Stored dataset items
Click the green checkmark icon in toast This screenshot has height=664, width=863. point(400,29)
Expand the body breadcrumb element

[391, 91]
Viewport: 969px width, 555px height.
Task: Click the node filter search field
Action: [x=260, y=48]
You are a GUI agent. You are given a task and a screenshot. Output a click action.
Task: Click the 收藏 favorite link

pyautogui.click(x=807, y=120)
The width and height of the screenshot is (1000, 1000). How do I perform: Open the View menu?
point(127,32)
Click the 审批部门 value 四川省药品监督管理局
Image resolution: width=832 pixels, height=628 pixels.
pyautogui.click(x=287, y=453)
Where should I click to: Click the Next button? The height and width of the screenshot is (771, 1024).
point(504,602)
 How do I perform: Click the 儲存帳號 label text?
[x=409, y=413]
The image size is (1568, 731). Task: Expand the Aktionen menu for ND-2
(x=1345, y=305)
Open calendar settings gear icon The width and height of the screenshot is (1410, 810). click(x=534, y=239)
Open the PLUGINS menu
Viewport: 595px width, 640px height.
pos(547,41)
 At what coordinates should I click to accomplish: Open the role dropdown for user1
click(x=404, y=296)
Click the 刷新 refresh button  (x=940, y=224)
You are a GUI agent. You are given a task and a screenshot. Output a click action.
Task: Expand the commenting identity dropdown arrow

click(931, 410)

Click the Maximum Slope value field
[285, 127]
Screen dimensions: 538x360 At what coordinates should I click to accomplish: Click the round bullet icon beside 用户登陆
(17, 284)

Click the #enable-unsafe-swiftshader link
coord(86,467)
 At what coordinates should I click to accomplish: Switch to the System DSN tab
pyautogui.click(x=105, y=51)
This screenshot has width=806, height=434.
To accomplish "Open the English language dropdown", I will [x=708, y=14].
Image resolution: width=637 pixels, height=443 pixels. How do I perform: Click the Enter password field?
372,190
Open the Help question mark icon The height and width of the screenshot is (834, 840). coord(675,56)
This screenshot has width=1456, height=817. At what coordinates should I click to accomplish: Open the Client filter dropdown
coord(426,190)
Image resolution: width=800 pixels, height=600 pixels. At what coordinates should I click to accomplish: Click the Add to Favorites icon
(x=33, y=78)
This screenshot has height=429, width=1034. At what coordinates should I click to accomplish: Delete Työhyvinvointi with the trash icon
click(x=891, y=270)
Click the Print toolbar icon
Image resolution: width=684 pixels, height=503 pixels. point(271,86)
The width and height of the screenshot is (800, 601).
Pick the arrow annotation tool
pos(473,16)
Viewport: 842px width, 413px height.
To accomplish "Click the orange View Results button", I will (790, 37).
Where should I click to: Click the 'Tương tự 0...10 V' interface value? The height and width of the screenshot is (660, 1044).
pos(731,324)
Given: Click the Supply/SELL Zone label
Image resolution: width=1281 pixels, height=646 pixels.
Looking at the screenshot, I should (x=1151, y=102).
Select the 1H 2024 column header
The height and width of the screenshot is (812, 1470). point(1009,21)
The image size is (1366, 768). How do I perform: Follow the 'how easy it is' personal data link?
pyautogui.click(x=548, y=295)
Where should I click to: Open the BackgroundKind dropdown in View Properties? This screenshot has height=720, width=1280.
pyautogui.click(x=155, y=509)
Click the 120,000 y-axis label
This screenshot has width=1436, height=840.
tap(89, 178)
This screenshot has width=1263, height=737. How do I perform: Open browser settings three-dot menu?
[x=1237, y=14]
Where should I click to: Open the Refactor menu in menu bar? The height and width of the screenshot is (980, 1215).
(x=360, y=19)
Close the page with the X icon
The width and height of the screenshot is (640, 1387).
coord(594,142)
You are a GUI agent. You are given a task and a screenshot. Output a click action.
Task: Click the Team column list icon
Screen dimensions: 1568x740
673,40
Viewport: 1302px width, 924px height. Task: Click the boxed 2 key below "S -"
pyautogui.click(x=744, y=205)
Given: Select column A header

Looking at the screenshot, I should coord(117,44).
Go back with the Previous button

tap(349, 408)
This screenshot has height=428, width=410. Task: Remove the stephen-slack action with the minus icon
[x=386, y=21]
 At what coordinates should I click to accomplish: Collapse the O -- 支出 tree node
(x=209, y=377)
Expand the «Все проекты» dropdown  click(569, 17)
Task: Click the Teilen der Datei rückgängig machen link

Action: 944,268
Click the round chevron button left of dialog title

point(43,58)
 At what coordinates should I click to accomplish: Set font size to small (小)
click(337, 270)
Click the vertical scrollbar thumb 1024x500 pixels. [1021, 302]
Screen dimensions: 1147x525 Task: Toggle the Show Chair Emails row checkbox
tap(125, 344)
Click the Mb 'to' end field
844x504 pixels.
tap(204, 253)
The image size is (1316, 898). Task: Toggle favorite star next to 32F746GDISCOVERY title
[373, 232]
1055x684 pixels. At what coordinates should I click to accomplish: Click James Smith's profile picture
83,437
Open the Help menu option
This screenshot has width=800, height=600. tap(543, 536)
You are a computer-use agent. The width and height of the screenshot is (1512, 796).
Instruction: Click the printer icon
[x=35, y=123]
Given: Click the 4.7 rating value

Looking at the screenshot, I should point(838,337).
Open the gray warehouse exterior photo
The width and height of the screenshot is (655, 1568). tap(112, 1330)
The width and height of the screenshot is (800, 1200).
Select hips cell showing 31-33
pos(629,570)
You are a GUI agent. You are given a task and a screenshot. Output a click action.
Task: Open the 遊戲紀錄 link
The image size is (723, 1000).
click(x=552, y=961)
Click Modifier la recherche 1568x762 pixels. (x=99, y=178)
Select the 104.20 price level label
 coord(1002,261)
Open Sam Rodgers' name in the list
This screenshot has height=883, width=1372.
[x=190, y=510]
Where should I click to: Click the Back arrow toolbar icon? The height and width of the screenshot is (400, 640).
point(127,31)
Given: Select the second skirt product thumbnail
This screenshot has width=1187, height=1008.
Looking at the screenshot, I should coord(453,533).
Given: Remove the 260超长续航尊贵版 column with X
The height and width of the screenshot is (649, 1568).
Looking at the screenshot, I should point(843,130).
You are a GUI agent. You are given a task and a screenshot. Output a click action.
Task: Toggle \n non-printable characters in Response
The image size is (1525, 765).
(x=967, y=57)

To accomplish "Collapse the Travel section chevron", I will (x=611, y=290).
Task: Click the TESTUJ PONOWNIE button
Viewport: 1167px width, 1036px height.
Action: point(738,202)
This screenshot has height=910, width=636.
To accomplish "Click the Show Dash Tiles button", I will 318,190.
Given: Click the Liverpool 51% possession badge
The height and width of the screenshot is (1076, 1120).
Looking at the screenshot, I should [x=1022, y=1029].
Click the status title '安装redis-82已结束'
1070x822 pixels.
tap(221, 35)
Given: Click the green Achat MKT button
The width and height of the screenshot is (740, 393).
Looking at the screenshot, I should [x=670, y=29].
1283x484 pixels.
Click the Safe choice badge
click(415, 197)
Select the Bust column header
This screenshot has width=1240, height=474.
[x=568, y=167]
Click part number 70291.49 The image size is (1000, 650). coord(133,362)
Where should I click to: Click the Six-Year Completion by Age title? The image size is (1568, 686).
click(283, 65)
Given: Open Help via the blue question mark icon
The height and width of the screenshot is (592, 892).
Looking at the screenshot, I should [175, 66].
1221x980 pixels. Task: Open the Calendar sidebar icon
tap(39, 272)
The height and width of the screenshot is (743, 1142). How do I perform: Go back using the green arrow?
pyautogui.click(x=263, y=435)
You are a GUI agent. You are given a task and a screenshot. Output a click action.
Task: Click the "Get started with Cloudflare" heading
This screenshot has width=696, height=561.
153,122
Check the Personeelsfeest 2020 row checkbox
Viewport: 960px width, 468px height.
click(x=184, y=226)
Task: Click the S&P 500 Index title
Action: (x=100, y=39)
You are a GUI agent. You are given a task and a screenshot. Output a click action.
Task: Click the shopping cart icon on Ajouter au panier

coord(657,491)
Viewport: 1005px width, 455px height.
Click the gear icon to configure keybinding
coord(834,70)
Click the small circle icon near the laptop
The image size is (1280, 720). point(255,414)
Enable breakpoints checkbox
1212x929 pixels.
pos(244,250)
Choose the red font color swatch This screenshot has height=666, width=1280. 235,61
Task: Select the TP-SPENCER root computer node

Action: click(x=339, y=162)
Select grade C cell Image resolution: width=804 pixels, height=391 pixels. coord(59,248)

What the task requires | Please return every line of the records above that contains the word "list".

Written response |
Task: Click the Team column list icon
Open Sam Rodgers' name in the list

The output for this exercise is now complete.